Joint Ventures and the Use of a Bare Trustee/Nominee and HST

Builders, developers and investors have been utilizing base trustees/nominees for years to hold title on behalf of the co-owners/co-tenants (“Co-tenancy” or “Joint Venture”) of the property. Ideally the participants want the bare trustee to do all HST filing with none of the participants of the Joint Venture having to file. Under certain conditions an election

has been available under S. 273 of the Excise Tax Act (Canada) (the “Act”) to permit the participants of the joint venture to elect to have an “operator” (who must be a “participant” in the joint venture) to be responsible for filing and accounting for the HST on behalf of the electing members of the Joint Venture.

If the election has not been made then all participants of the joint venture have to report such participant’s portion of the HST collected and claim their share of the input tax credit for the joint venture. The election is obviously more beneficial as it reduces the administrative work and puts the joint venture in the same position as a partnership for HST filing purposes.

In order for the participants of a joint venture/co-tenancy to be eligible to make the joint venture election all of the following must be satisfied:

• The co-ownership/joint venture must not be a partnership;
• A written joint venture/co-ownership agreement;
• The joint venture must be engaged in an eligible “prescribed activity” – in the real estate industry this would include real estate development and the rental of commercial real estate;
• The operator must be a “participant”;
• The operator is an HST registrant.

Bare Trustee/Nominee Corporation

Normally owners of real estate want title to be registered in the name of a nominee corporation, which is a corporation having no assets save for the registrations of the property in question. The trustee/nominee will hold title for all of the co-owners/joint venturers in proportion to their proportionate share of the project. All contracts including development, construction, leases, etc. would be in the name of the base trustee/nominee.

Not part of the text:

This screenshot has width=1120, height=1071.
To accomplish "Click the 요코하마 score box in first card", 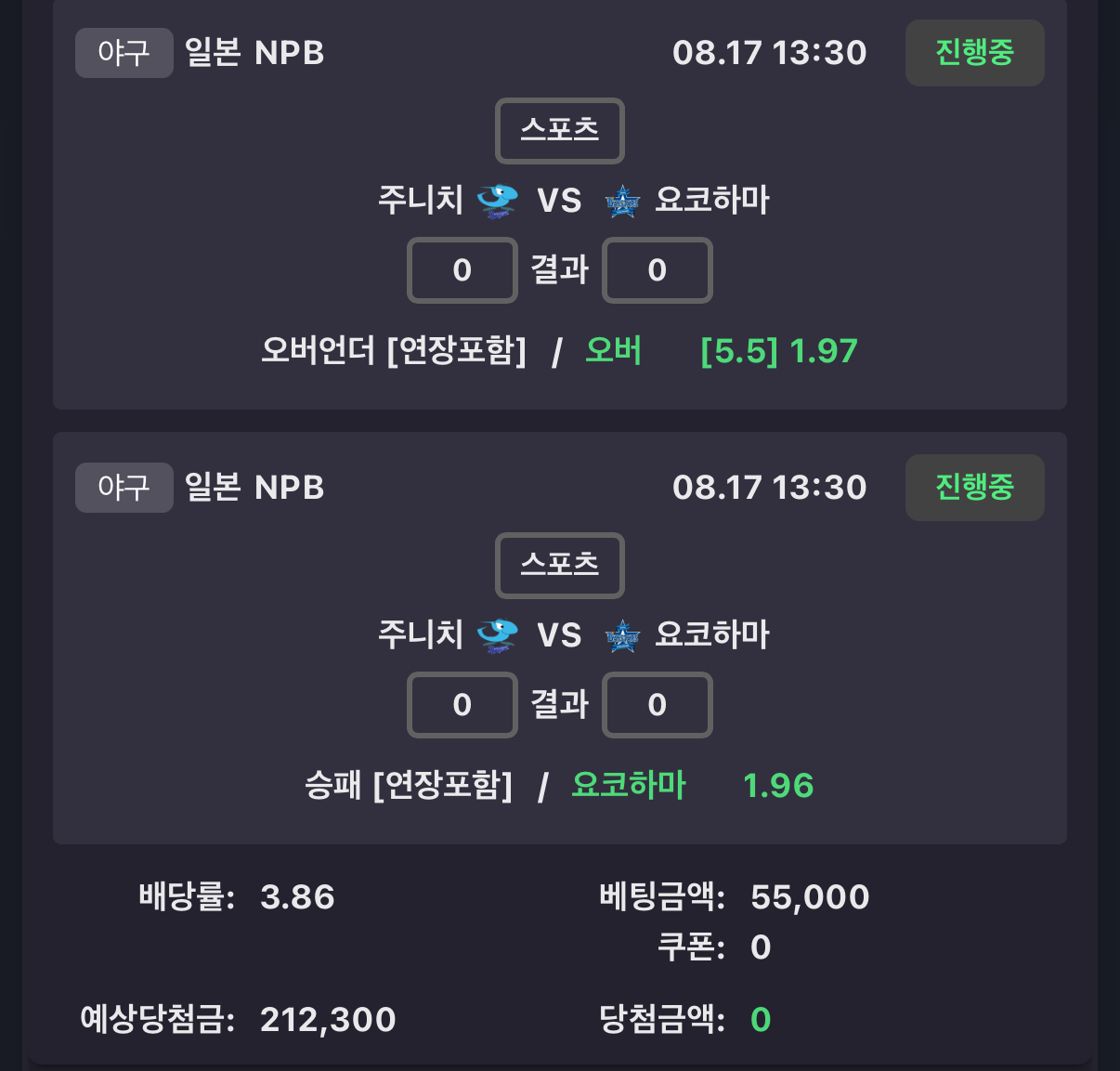I will [658, 270].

The base trustee/nominee would be designated as the “operator” for purposes of making the joint venture election and be responsible for all HST filings on behalf of the other participants. In this case, the base trustee/nominee must be one of the “participants” in the joint venture/co-ownership. As “participant” is not defined in the Excise Tax Act, Canada, CRA will accept the base trustee/nominee even if it does not have a financial interest in the venture but is designated as the operator of the joint venture/co-ownership in the agreement and is responsible for the managerial or operational control of the joint venture. The nominee/bare trustee will not have a financial interest in the joint venture if it has not contributed funds to the acquisition and development of the property and does not share in any of the profits or losses of the joint venture/co-ownership.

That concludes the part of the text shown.